给定练习 a
请将记录中从包含“Where should I click to: Click the green”的那一行开始、到包含“tap(640, 459)”的那一行结束的各行（首尾两行都包括在内）改写为编号列表，省略空行，答案中不要包含图片。

正文
◇ ◇ ◇ ◇ ◇
这一节非常重要！with语句是Python文件操作的核心，必须完全掌握。

2.1 为什么需要with语句？

2.1.1 普通方式的问题

# 普通方式打开文件
f = open('test.txt', 'w', encoding='utf-8')
f.write('Hello')
# 问题：如果这里发生异常，close()不会执行！
# f.close() 容易被遗忘
print('文件已打开，但忘记关闭')

问题在哪？

如果写入过程中出错，程序会崩溃，close()不会执行
文件没关闭可能导致数据丢失
忘记关文件还浪费系统资源

2.1.2 try-finally方式

# 用try-finally确保关闭
f = None
try:
    f = open('test.txt', 'w', encoding='utf-8')
    f.write('try-finally方式')
finally:
    if f:
        f.close()  # 无论如何都会执行
print('已关闭')

缺点： 代码太繁琐！

2.1.3 with语句（推荐！）

# 用with语句，自动管理关闭
with open('test.txt', 'w', encoding='utf-8') as f:
    f.write('with语句方式')
◇ ◇ ◇ ◇ ◇
给定练习 b
请逐字重新给出正文中从“这一节非常重要！with语句是Python文件操作的核心，必须完全掌握。”开始、到“print('文件已打开，但忘记关闭')”结束的部分。
◇ ◇ ◇ ◇ ◇
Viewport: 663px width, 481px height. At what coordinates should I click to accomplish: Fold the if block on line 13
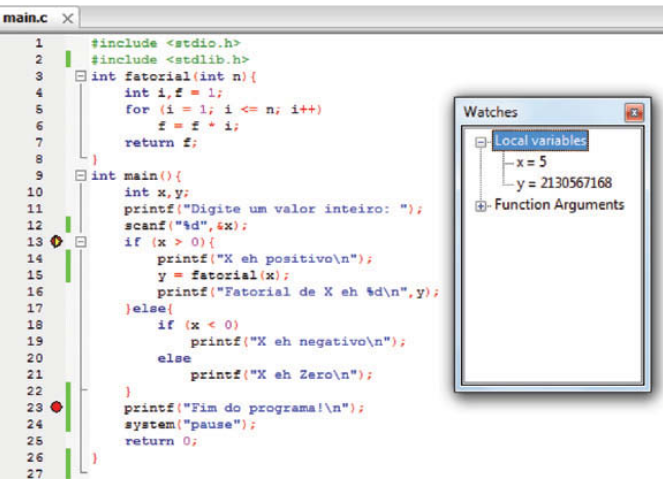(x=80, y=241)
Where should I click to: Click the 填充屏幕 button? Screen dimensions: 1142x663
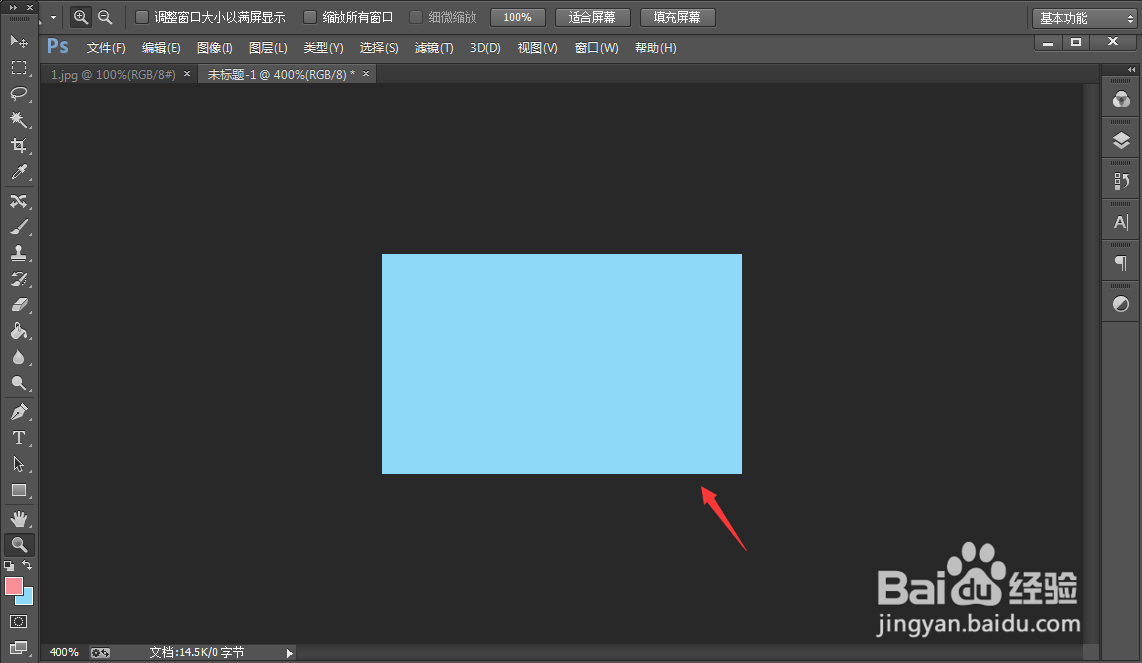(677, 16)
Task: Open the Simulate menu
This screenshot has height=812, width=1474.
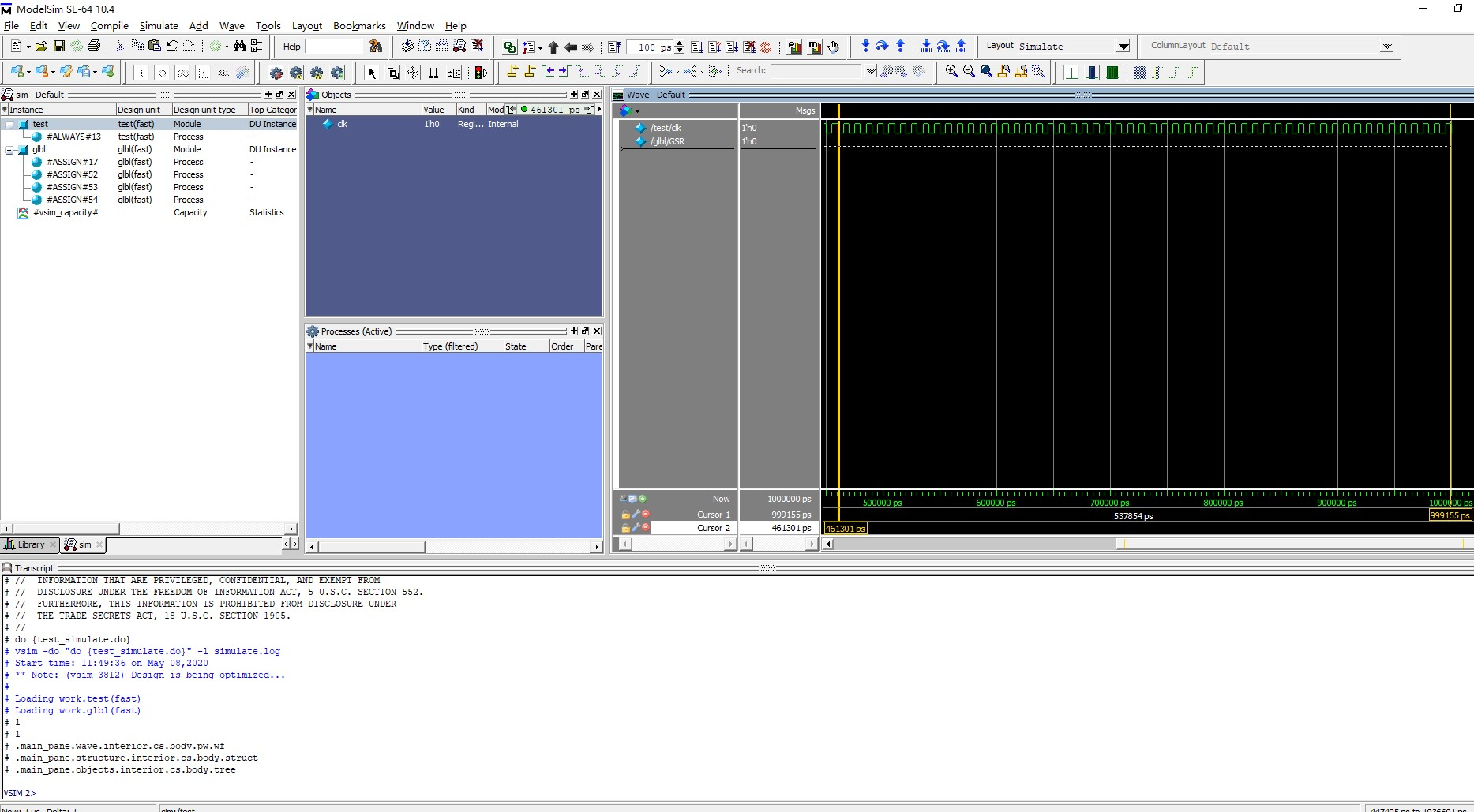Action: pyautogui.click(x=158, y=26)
◇ ◇ ◇ ◇ ◇
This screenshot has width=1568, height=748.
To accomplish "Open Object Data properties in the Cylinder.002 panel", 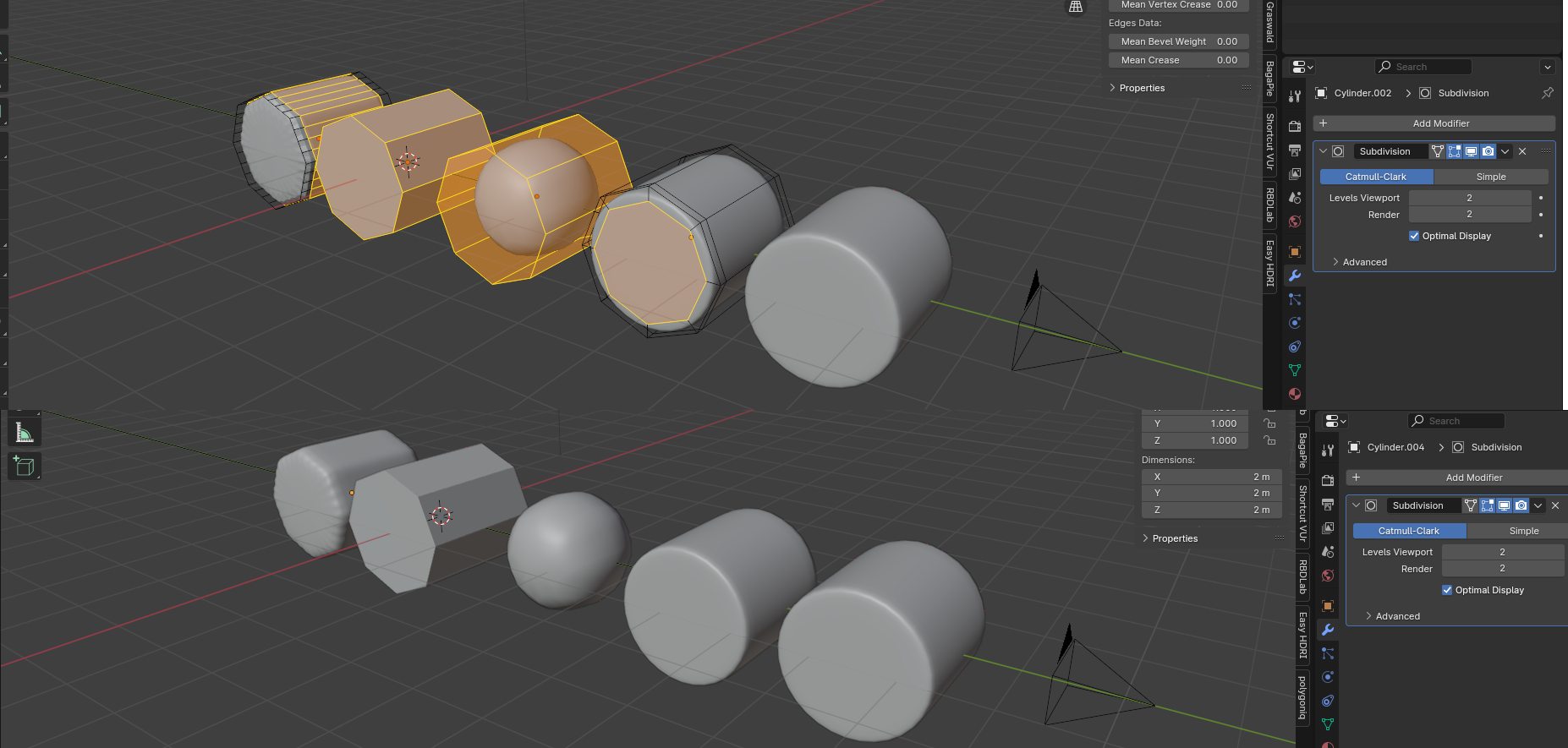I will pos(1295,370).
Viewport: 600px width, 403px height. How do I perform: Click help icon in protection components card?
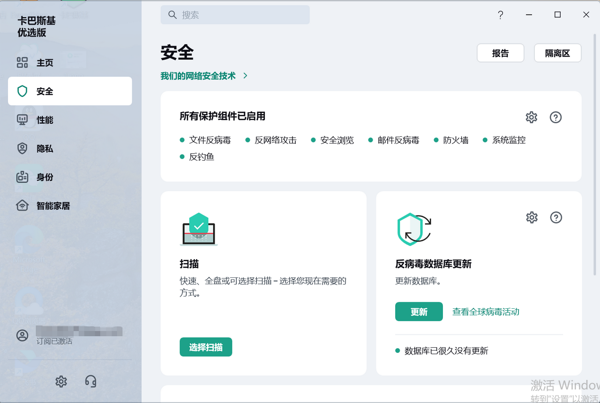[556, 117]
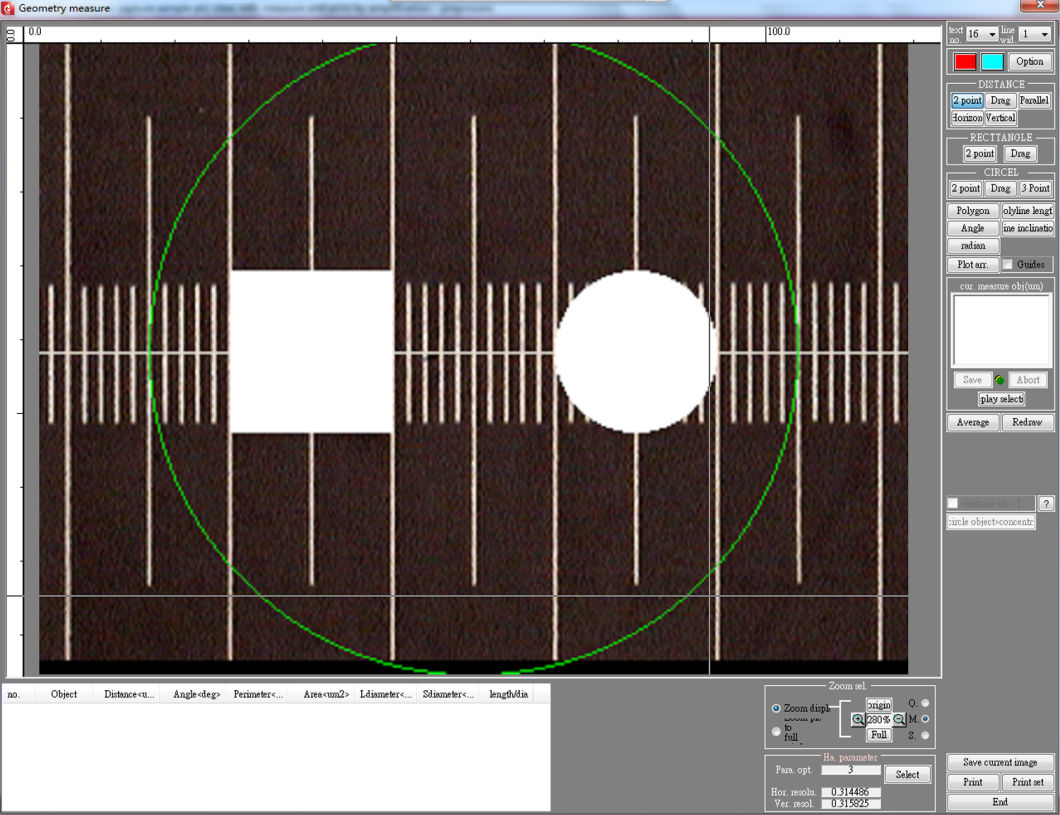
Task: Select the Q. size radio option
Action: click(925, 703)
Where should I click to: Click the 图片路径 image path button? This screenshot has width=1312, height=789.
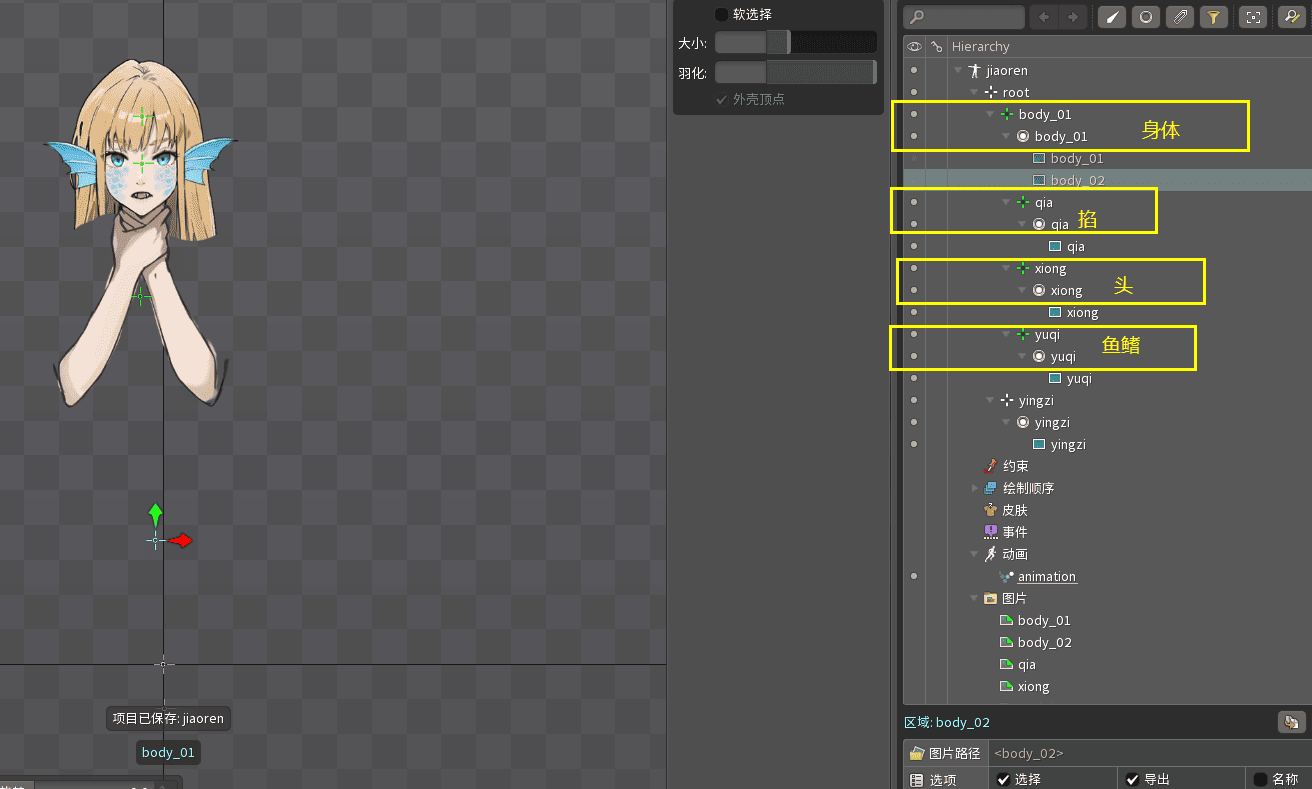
◇ ◇ ◇ ◇ ◇
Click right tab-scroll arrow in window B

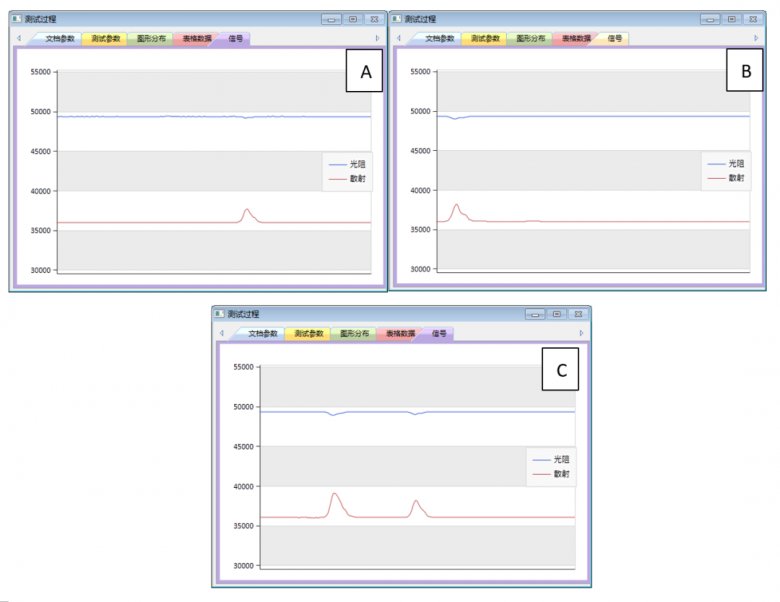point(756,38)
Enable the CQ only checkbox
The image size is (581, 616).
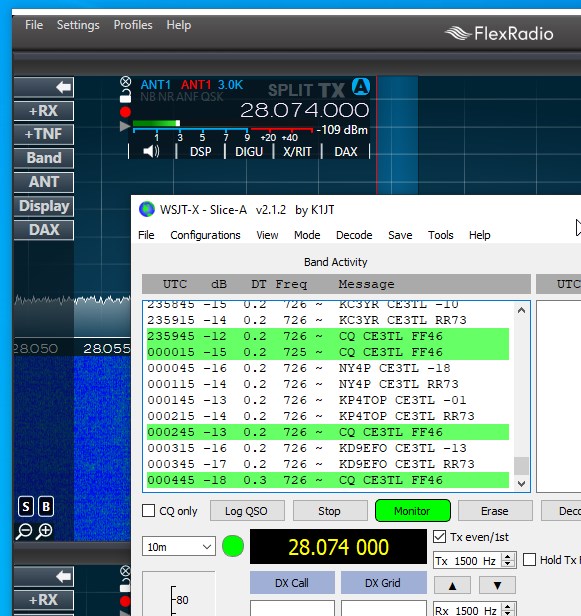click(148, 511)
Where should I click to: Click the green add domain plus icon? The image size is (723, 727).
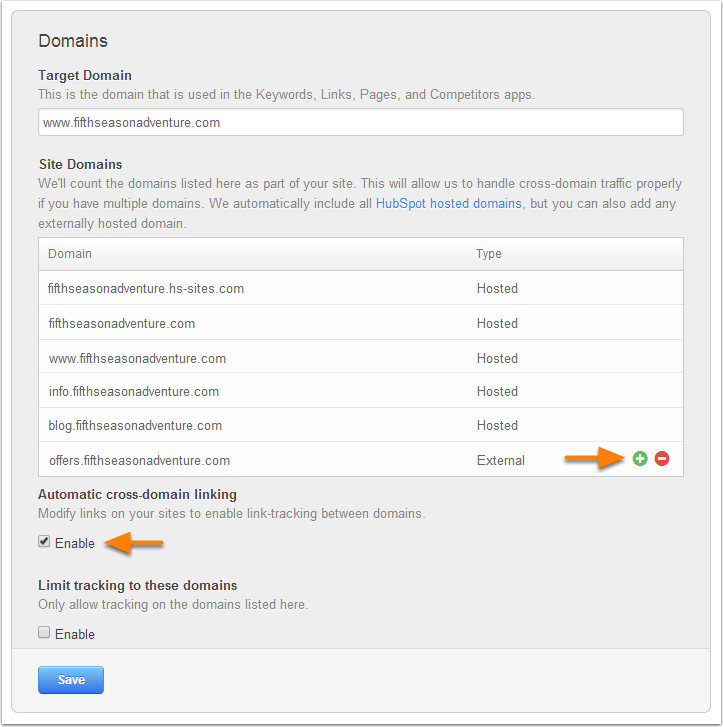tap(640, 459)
◇ ◇ ◇ ◇ ◇
正确结果 a
1. Where should I click to: Click the green add domain plus icon? The image size is (723, 727).
2. tap(640, 459)

正确结果 b
这一节非常重要！with语句是Python文件操作的核心，必须完全掌握。

2.1 为什么需要with语句？

2.1.1 普通方式的问题

# 普通方式打开文件
f = open('test.txt', 'w', encoding='utf-8')
f.write('Hello')
# 问题：如果这里发生异常，close()不会执行！
# f.close() 容易被遗忘
print('文件已打开，但忘记关闭')